Start of Block

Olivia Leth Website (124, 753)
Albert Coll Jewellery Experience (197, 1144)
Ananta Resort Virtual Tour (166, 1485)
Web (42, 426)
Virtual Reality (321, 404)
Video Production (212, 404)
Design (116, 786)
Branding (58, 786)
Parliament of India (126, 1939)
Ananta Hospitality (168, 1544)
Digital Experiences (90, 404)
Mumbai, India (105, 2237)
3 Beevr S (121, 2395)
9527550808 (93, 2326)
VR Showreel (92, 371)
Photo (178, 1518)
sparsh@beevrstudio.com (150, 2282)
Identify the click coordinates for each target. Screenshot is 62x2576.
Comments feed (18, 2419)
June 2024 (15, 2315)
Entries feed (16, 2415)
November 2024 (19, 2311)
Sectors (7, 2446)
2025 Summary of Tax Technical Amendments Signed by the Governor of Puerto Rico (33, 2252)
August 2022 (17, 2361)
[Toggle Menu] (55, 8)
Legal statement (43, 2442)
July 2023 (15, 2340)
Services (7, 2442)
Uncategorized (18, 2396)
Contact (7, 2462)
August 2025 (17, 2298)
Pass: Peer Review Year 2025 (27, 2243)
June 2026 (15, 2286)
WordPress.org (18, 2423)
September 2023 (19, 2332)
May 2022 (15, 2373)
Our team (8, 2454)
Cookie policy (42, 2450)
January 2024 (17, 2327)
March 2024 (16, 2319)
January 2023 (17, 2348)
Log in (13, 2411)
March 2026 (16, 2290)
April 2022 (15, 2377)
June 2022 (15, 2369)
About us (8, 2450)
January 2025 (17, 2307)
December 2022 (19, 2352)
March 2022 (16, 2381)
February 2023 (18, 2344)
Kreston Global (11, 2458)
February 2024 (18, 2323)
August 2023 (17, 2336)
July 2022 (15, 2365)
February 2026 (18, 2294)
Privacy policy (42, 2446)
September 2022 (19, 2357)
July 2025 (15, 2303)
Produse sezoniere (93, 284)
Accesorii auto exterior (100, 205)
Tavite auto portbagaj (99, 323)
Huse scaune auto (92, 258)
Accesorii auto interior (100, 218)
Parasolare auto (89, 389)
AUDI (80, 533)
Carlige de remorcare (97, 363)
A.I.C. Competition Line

End of Block

[WORK TO COMPLETE]
Look above for the line with "Our team (8, 2454)" and the line with "December 2022 (19, 2352)", and reproduce exactly those two lines plus every line between, nothing more.

[RESPONSE]
Our team (8, 2454)
Cookie policy (42, 2450)
January 2024 (17, 2327)
March 2024 (16, 2319)
January 2023 (17, 2348)
Log in (13, 2411)
March 2026 (16, 2290)
April 2022 (15, 2377)
June 2022 (15, 2369)
About us (8, 2450)
January 2025 (17, 2307)
December 2022 (19, 2352)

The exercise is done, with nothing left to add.